• TEXT PROVIDED
The multiple instances of Linux, one it's so I can diversify what I'm running more easily if I'm running mulitple apps/projects. Also it's to dabble with different distributions. I'd like to get a mac os going some day. But mostly it's a simple and cheasy way to get goofygrid credit/hours, or for when WU limits are hit like Scole said. My setup on the 12c/24t t5500 is 3 linux vms all that use 4 threads each. So max threads they can use is half my total. It's my opinion that a lot of WCG projects pay slightly better on linux so what I would do is load up the linux vms first and then added windows threads of wcg until I felt I had the right overall load considering hyperthreading.

It seems that virtual threads are a bit more forgiving than the host's when it comes to CPU time. Like you said locking up. If you had a 4c/8t machine and setup a VM to use 5 threads and then you turned off your hyperthreading and launched the VM i bet it would work totally fine until you overloaded it and it would just bog but probably not crash the host.

In fact 3 of my windows hosts all have linux vms running on them. Right now since I think cosmology CAMB runs better on windows I have them all idled out just running nci. but when things change I'll often run 3threads on the Linux VM while the host runs a gpu.

• SOURCE DATA
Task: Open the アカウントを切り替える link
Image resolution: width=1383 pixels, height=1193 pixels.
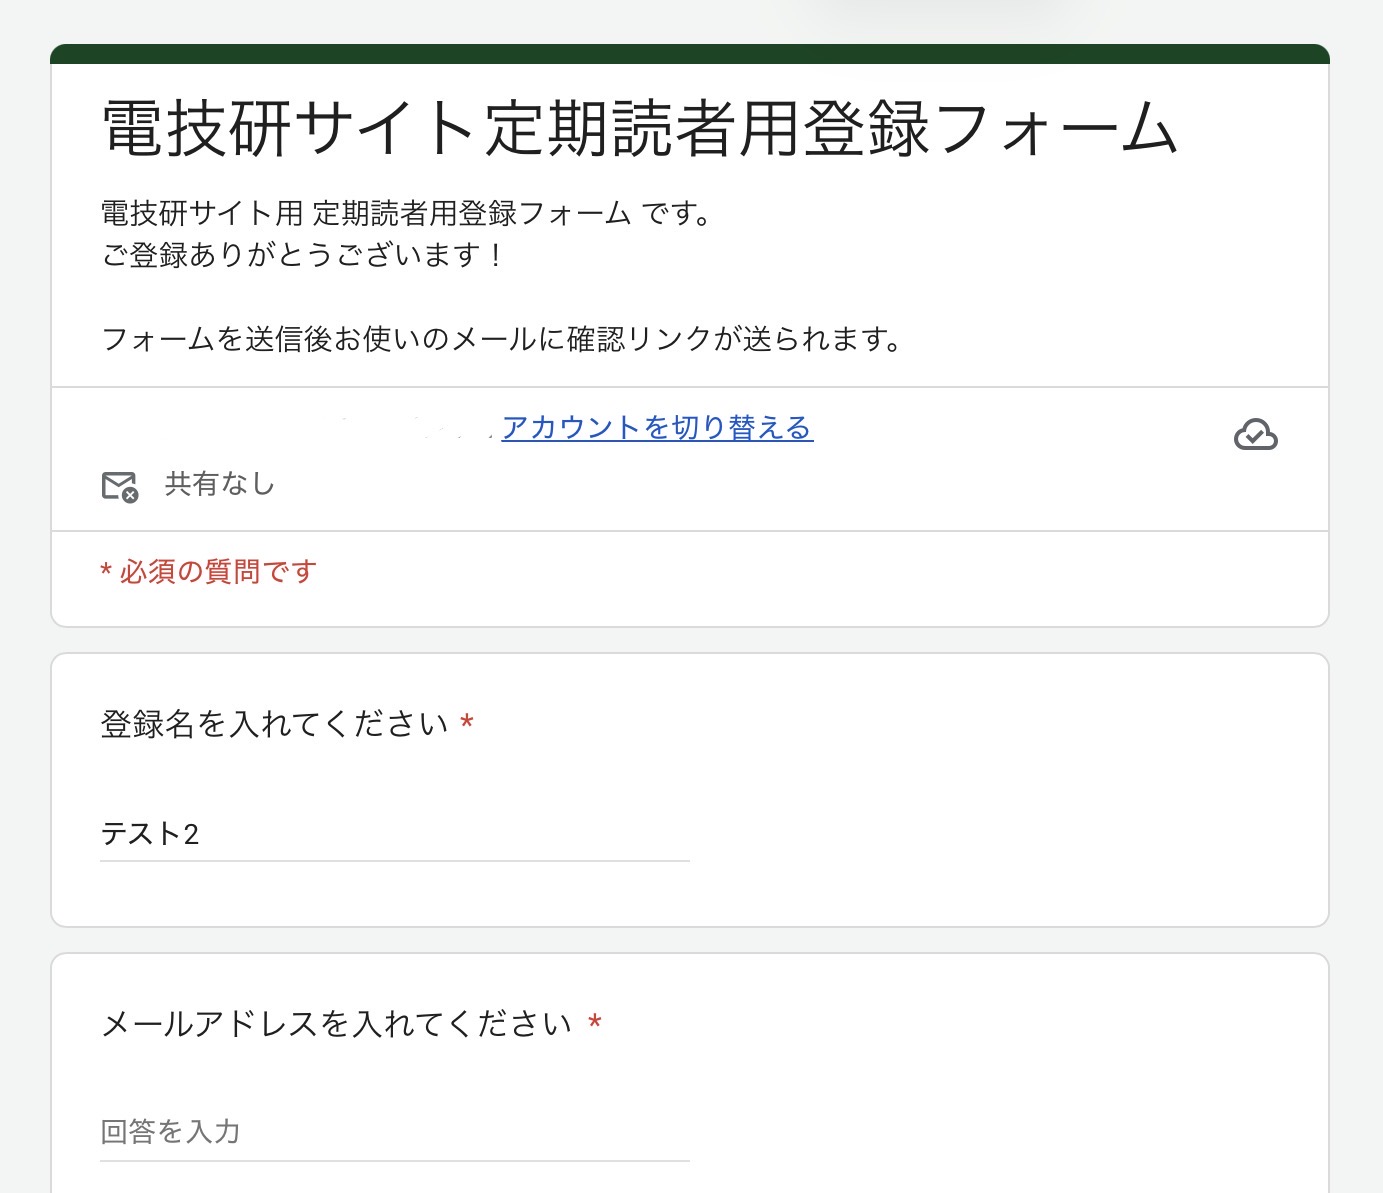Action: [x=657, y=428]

• WHAT TO DO
**a.** In the post on running Linux virtual machines, how many threads does each of the three Linux VMs on the 12c/24t T5500 use?
**b.** Render this sentence from the post on running Linux virtual machines into Spanish: "In fact 3 of my windows hosts all have linux vms running on them."
**c.** Continue the post on running Linux virtual machines, picking up after its final sentence.

• RESPONSES PER TASK
**a.** Each of the three Linux VMs uses four threads.

**b.** De hecho, tres de mis equipos anfitriones con Windows tienen máquinas virtuales Linux ejecutándose en ellos.

**c.**
STMahlberg
02-05-17, 03:04 PM
In fact 3 of my windows hosts all have linux vms running on them. Right now since I think cosmology CAMB runs better on windows I have them all idled out just running nci. but when things change I'll often run 3threads on the Linux VM while the host runs a gpu.

Some very cool whiz-bang abilities running separate VM's; I am intrigued.


If you have dedicated cruncher and want the option to run projects under linux, you should consider setting up a dual boot system. It's not that much more work than setting up a VM.

I've considered doing a dual boot system in the past but never followed through; I will have to revisit this.


Currently, I'm waiting for Linux to completely install on my Server. It seems that this has been an all morning process... once again more Windows issues than anything else. Once that's done, I'll come back to my main rig and finish what I started a few days ago.

Bryan
02-05-17, 04:05 PM
There is a performance penalty for running VMs versus native Linux. On my I7-3930s it is about 12%. On the dual Xeon X5675 machines it is about 28%. VBox doesn't handle multiple processors all that well. On the dual Xeon machines if you run 2 VMs with each using 12 threads it will produce more credits than running a single VM with 24 threads. It will produce much more running native.

The maximum number of threads VBox allows in a single VM is 32.

The VM is its own environment. If you are gunning for a new badge on WCG that is based on "hours" you can over commit the VMs and double or triple your hours. When we did the WCG time challenge there were several of us running 3 VMs of 21 threads on our 24 thread X5650 machines. We didn't get more credits than normal but we tripled our hours. Each VM was only getting 1/3 of the available "real" CPU time but inside the VM, BOINC and WuProp only see that the WU are utilizing 100% of the of the available resources of the VM.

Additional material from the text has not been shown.